El encanto de la ballena (7)

Ayer por la noche, mientras Kevin Johansen cantaba “¿Quieres que te diga lo que quieres escuchar o vas a escuchar lo que te quiero decir?”, me enamoré de una mujer que daba besos en el aire. Estaba de pié, moviendo su falda verde al ritmo de la música, cubriendo sus ojos con un enorme flequillo, aguantando su inseguridad con las manos, con las mismas que sostenía el vaso de cerveza y el cigarrillo. A contratiempo sorbía y fumaba y yo… me iba enamorando. Cada vez más. Dejé que siguiera haciéndolo sin que se diera cuenta y al finalizar el concierto me acerqué a ella.

Ayer por la noche, mientras Kevin Johansen cantaba “¿Quieres que te diga lo que quieres escuchar o vas a escuchar lo que te quiero decir?”, topé mi mirada con la de un desconocido. Camisetas de colores, dos camisas y una chaqueta. Todo al mismo tiempo cubría un cuerpo que se intentaba esconder entre la gente pero… sus ojos lo atravesaban todo, por eso le descubrí. Cuando acabó el concierto se acercó a mi.

Ayer por la noche, cuando Kevin Johansen dejó de tocar, dos personas se encontraron. Él le dijo a ella: “¿Nos conocemos?” Ella no pudo contestarle: “Sí. Soy la amante de tu mejor amigo”. Se intercambiaron los teléfonos. Ella lo abrazó al despedirse, intentando que entendiera que aquel abrazo era para otro. Él prometió llamarla o enviarle un mensaje… mantener el contacto y…lo hizo. A la mañana siguiente, mientras volvían a sonar el el reproductor de música todas las canciones que había escuchado la noche anterior, ella encontró dos llamadas perdidas y la frase escrita de aquel desconocido. Quiso que todo aquello procediera de otra persona, que hubiera sido esa otra quien le hubiera puesto el apodo de la mujer de sal en honor al local en el que todos se vieron por primera vez…Quiso tantas otras cosas…

Han pasado siete años después de este encuentro. En una emisora de barrio suena la canción de la mujer de sal que daba besos en el aire. Han pasado siete años y sentados en la mesa del bar donde cada mañana toman el desayuno él le dice a ella: “Aunque hoy no hayas tenido tiempo de lavarte la cara, sigues estando preciosa”. Ella le devuelve las palabras en forma de sonrisa mientras no puede evitar sentir una enorme tristeza entre las piernas.
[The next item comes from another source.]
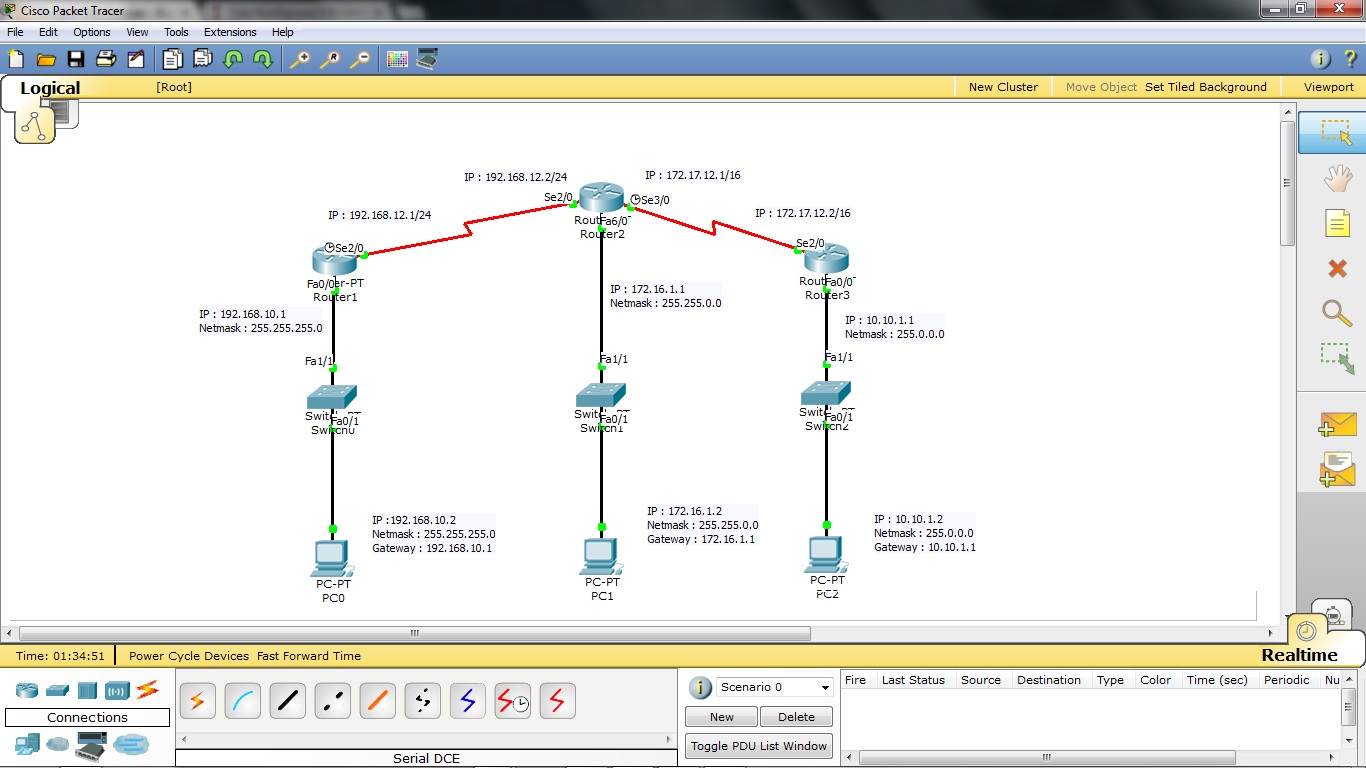
Task: Open the Extensions menu
Action: (230, 31)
El encanto de la ballena (6)

Cada cierto tiempo, desde hacía ya casi dos años, su madre le regalaba un par de calcetines. Siempre eran iguales: verdes, con rayas horizontales en varios tonos del mismo color. No eran especialmente calientes, ni suaves, ni bonitos, pero...con el paso de los días, habían conseguido sustituir a la manada de puntos negros que desde que decidió comprarse todos los calcetines iguales para no confundirlos por las mañanas y para no tener que perder tiempo en emparejarlos, habían ido conquistando el espacio de ropa mojada. Ahora agradecía ese regalo a largo plazo de su madre, ese verde pincelando un pequeño recodo de otoño en el tendedor de su terraza.
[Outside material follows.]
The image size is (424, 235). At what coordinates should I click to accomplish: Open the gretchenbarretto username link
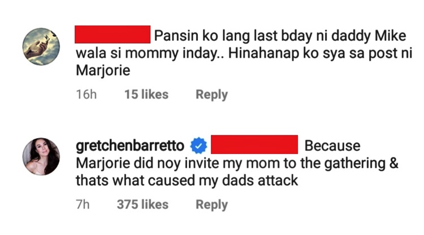(130, 146)
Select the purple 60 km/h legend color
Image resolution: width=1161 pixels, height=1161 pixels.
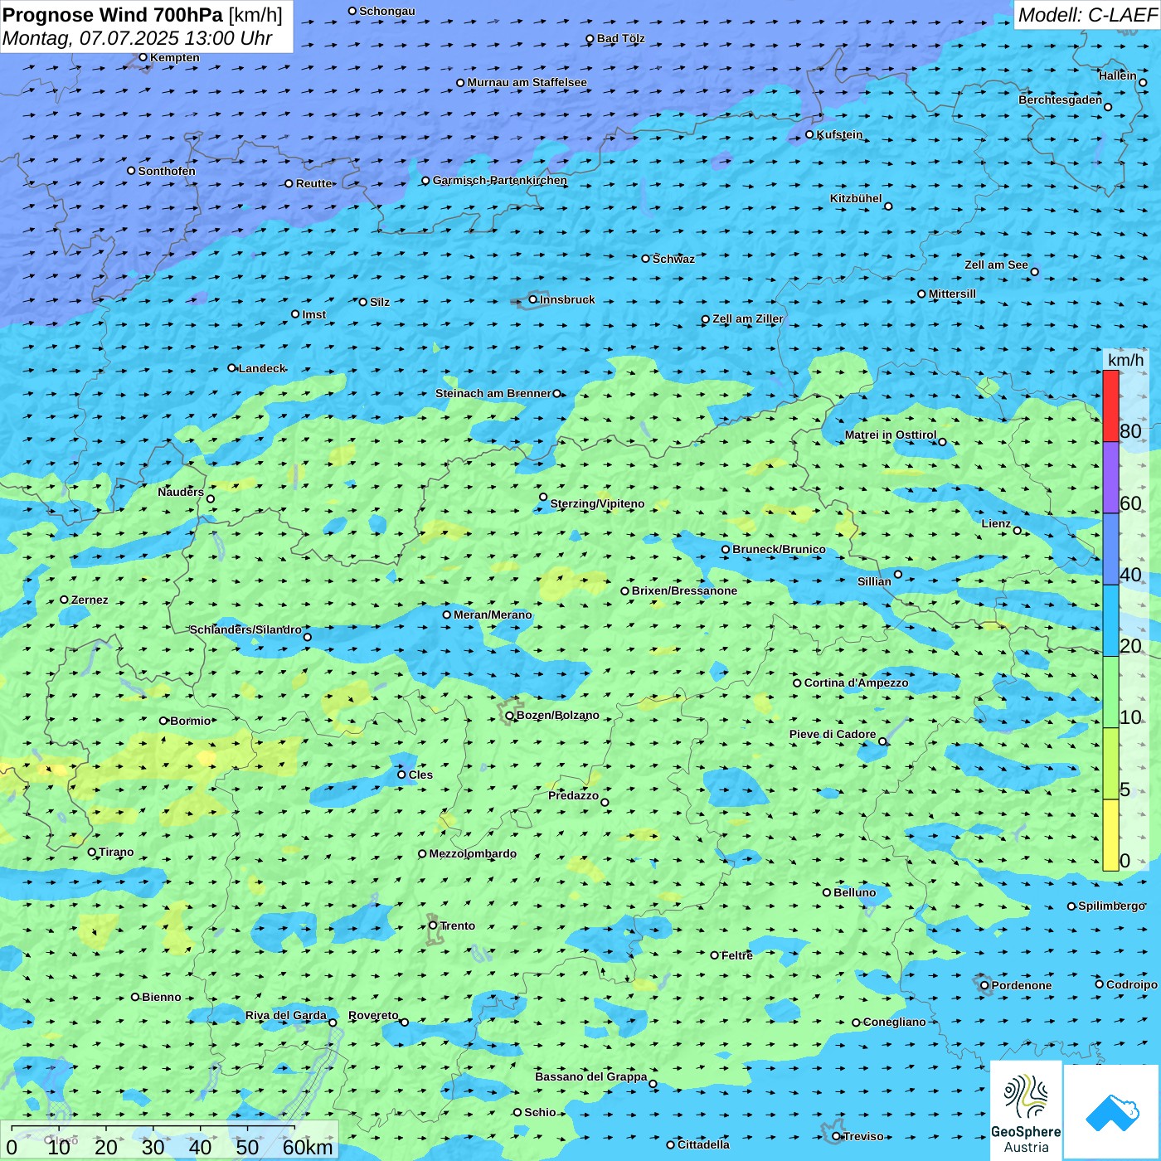click(1110, 478)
El encanto de la ballena (5)

Durante el día veía fotografias, tantas, que pensó se había convertido en una cámara de esas de usar y tirar. Admiraba películas que nunca haría y leía libros que nunca escribiría pero el día pasaba y entretenida en todo eso no se acordaba de que tres semanas antes había decidido amar, pese al dolor, pese a la locura… Y lo dominaba todo y repartía sonrisas a bocajarro y se quedaba sola y sin nada. Eran las ilusiones que inventaba sin cesar las que la mantenían de pie, un paso primero, un pasito después. Pero al llegar la noche las ilusiones se escondían entre los muelles del colchon y se quedaban dormidas y ella empezaba a soñar. En ese falso letargo aparecían como leones realidades inventandas que aprendía a sentir. Allí, en ese tiempo y en ese lugar indefinidos, se enfrentaba a lo que más deseaba y a lo que más temía. Esta noche se ha encontrado con la persona amada, con la vida probable, con el dolor evidente…ahora despierta recuerda lo que ha sentido como el sabor de un vino aferrrado a su paladar y del que no puede deshacerse.


“Todo el mundo es contra mí
y yo contra el mundo entero.
“Déjame subir al carro carretero,
ay! Dejáme subir al carro que me muero.”